Java and ActiveX were brought up already in 2005 by Osvik in his paper on attacking AES .
In addition, several of the published attacks do not appear to need the new clock: the rowhammer.js authors have said that the 5μs throttled clock is not a hindrance to them; Oren states that a 1μs clock is sufficient for cache sniffing, and such a clock can be built (by counting) from the 5μs clock.
The shared-memory clock might affect the SVG/CSS attack, especially as implemented for exploiting subnormal timings, although that attack is not an issue at present. (In Firefox the computation was first made timing-independent and later pushed to the GPU.)
None of the attacks appear to be aided by being able to allocate memory that is merely shared among the threads of the same browser process. (The attacks bring up "shared memory" as an attack vector, but this is in order to play memory mapping tricks.)
In the future, if WebAssembly adds shared memory and threads (as it is expected it will) it will inevitably run into the same problem.
node.js is not all that interesting in this context because it only runs trusted code. Clearly "trusted" is a matter of definition (do you know what you get with "require"?), but at least the code is not downloaded from the web through an ad or a random web page.
The hardware problem
The timing attacks are made possibly by what can only be described as hardware bugs:
- Rowhammer is ultimately caused by a combination of DDR3 memory weaknesses coupled with aggressive (ie low) BIOS DRAM refresh rates. (Later also demonstrated on some DDR4 memory.)

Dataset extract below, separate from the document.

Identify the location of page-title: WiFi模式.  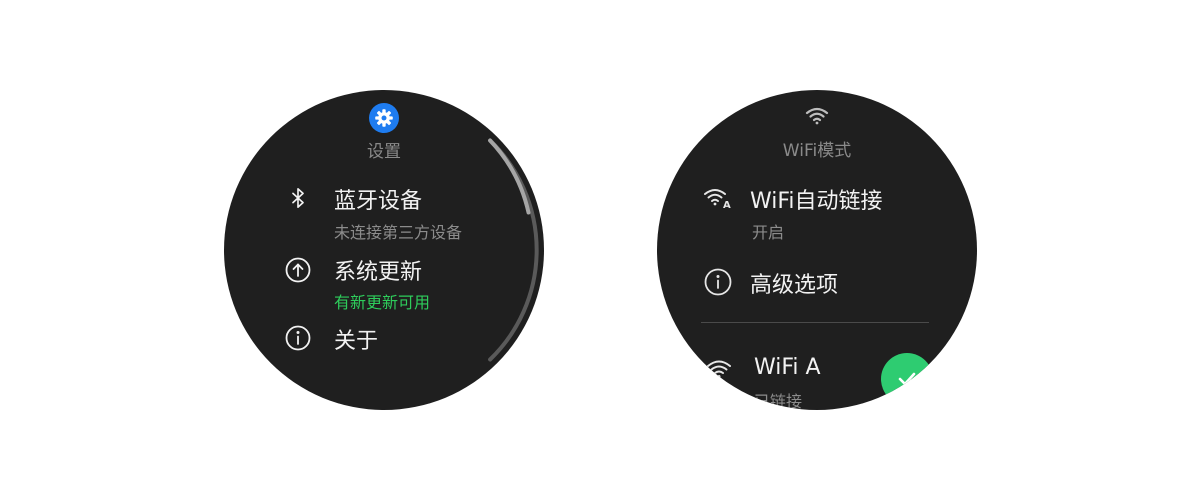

- Cache sniffing is arguably a problem with shared caches, a problem that is far from new but has now moved to the L3 cache in virtualized environments. (Later also demonstrated on some L1 caches.)
Rowhammer is being addressed by adjusting the BIOS refresh rates (with a performance penalty) and by more resilient memory types. Cache sniffing is being addressed by cache partitioning (though it's unclear how good current attempts are).
In the past, the cost of denormal floating-point operations has been used for information stealing with SVG filters, an attack that has been mitigated by changing timer resolution in the browsers but also by the CPU manufacturers addressing denormal timing (to some extent), or by having the hardware flush subnormals to zero.
As time goes by, the hardware problems are mitigated, and new ones are introduced, eg, GPUs now support denormals, but they implement operations on denormals in microcode, making them useful timing channels.
We should not let "the hardware problem" be a reason not to take the attacks seriously, but worrying about one particular type of clock, some particular hardware issues, and how they combine to enable these particular side channel leaks feels like a fairly narrow point of view. Other clocks and other hardware bugs will be found. (An experiment shows that a counting clock made from the 5μs timer can get pretty reliable 1μs resolution.) The problem is less the specific nature of these side channels than that sensitive computations are not properly insulated from the rest of the system. Admittedly, insulation often requires hardware and OS changes and not merely careful coding, but it is still where the actual problem is.